## SHORT TASK
Recast the records from the line with "Naujienos (72, 1798)" through the end of the records as a Markdown table with the columns Row and Entry, giving each line a row number and leaving out blank lines.

## RECORDS FOR PROCESSING
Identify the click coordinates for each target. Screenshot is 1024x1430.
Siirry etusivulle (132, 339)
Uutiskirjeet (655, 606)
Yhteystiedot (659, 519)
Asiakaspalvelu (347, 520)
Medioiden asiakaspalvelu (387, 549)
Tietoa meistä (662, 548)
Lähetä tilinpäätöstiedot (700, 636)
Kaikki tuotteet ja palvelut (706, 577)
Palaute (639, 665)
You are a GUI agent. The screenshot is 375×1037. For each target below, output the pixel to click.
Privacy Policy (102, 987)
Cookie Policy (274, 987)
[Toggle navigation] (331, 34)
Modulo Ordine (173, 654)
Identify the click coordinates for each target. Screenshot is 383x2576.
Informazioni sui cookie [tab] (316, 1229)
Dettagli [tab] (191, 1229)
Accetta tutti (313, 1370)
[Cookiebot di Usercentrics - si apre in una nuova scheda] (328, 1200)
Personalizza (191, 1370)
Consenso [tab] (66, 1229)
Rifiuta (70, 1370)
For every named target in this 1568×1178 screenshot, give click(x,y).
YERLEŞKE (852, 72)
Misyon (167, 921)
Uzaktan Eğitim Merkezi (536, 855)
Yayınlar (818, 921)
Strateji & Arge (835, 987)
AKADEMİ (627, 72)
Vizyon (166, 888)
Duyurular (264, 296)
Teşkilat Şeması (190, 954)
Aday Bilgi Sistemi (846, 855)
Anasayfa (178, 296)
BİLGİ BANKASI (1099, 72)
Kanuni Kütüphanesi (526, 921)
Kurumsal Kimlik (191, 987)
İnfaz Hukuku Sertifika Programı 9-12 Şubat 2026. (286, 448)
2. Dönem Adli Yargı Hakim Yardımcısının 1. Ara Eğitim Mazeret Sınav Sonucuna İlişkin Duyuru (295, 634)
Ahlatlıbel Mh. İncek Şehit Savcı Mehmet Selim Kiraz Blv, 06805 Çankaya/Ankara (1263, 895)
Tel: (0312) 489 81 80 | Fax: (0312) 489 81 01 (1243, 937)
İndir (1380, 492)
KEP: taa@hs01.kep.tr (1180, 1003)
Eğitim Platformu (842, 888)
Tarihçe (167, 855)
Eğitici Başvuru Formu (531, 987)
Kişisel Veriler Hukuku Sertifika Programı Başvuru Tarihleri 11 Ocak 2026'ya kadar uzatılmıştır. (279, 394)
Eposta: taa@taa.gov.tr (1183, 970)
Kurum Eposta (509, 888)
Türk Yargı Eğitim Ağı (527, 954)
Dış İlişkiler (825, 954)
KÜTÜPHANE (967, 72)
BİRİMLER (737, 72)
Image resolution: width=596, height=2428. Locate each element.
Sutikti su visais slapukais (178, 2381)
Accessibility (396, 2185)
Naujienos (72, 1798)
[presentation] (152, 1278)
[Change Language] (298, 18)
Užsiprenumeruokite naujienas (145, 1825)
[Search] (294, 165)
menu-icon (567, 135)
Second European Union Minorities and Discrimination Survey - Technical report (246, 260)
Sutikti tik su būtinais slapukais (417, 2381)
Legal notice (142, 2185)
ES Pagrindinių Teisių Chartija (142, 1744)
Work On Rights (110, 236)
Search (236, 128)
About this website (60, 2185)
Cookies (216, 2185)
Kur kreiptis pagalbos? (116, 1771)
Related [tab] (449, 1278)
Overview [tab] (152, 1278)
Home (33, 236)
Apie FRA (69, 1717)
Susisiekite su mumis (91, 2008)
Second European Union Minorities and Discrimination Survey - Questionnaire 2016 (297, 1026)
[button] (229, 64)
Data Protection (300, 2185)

## TASK OUTPUT
| Row | Entry |
|---|---|
| 1 | Naujienos (72, 1798) |
| 2 | [presentation] (152, 1278) |
| 3 | [Change Language] (298, 18) |
| 4 | Užsiprenumeruokite naujienas (145, 1825) |
| 5 | [Search] (294, 165) |
| 6 | menu-icon (567, 135) |
| 7 | Second European Union Minorities and Discrimination Survey - Technical report (246, 260) |
| 8 | Sutikti tik su būtinais slapukais (417, 2381) |
| 9 | Legal notice (142, 2185) |
| 10 | ES Pagrindinių Teisių Chartija (142, 1744) |
| 11 | Work On Rights (110, 236) |
| 12 | Search (236, 128) |
| 13 | About this website (60, 2185) |
| 14 | Cookies (216, 2185) |
| 15 | Kur kreiptis pagalbos? (116, 1771) |
| 16 | Related [tab] (449, 1278) |
| 17 | Overview [tab] (152, 1278) |
| 18 | Home (33, 236) |
| 19 | Apie FRA (69, 1717) |
| 20 | Susisiekite su mumis (91, 2008) |
| 21 | Second European Union Minorities and Discrimination Survey - Questionnaire 2016 (297, 1026) |
| 22 | [button] (229, 64) |
| 23 | Data Protection (300, 2185) |